Task.
Write out each line of the entries below word for word, leaving out the pictures.

# start of Provided data

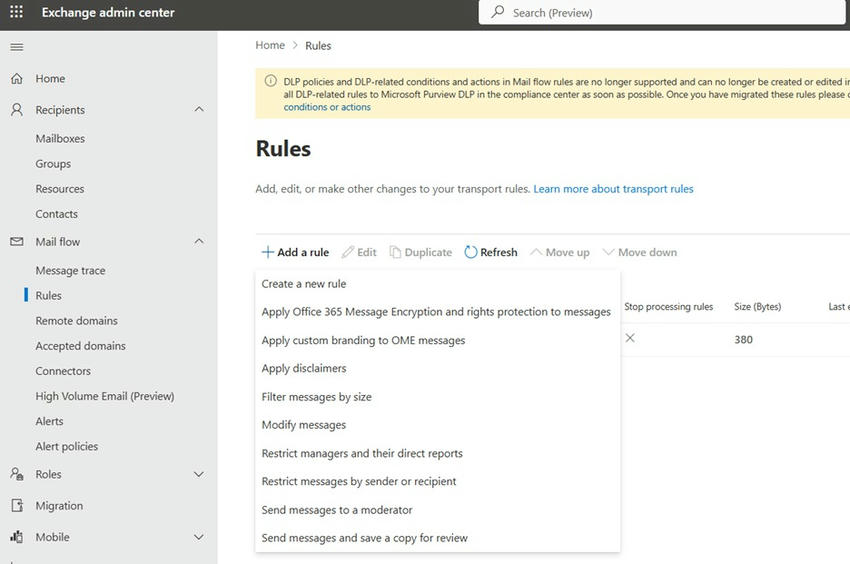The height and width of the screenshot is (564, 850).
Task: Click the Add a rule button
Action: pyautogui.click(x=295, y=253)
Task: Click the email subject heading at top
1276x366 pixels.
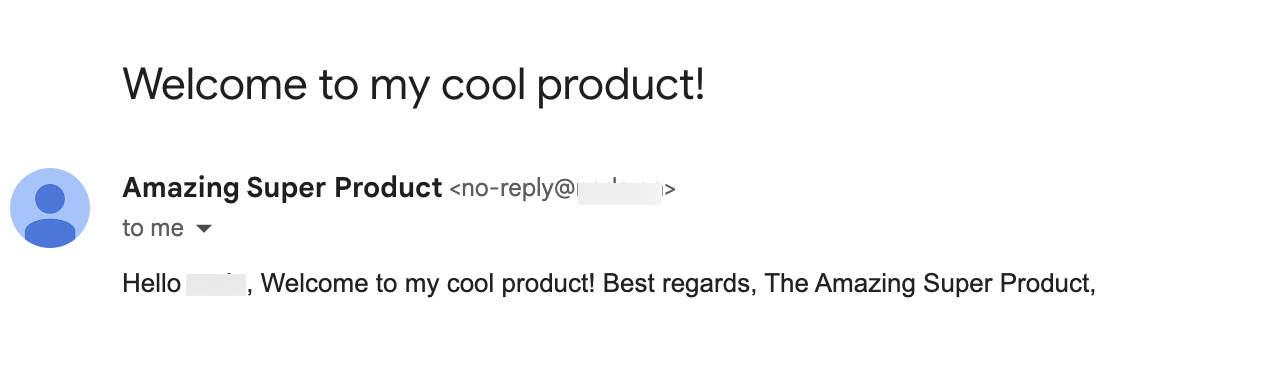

# end of Provided data

Exercise solution.
The height and width of the screenshot is (564, 850).
Task: Click the Add a rule button
Action: pyautogui.click(x=295, y=253)
Task: Click the email subject heading at top
1276x366 pixels.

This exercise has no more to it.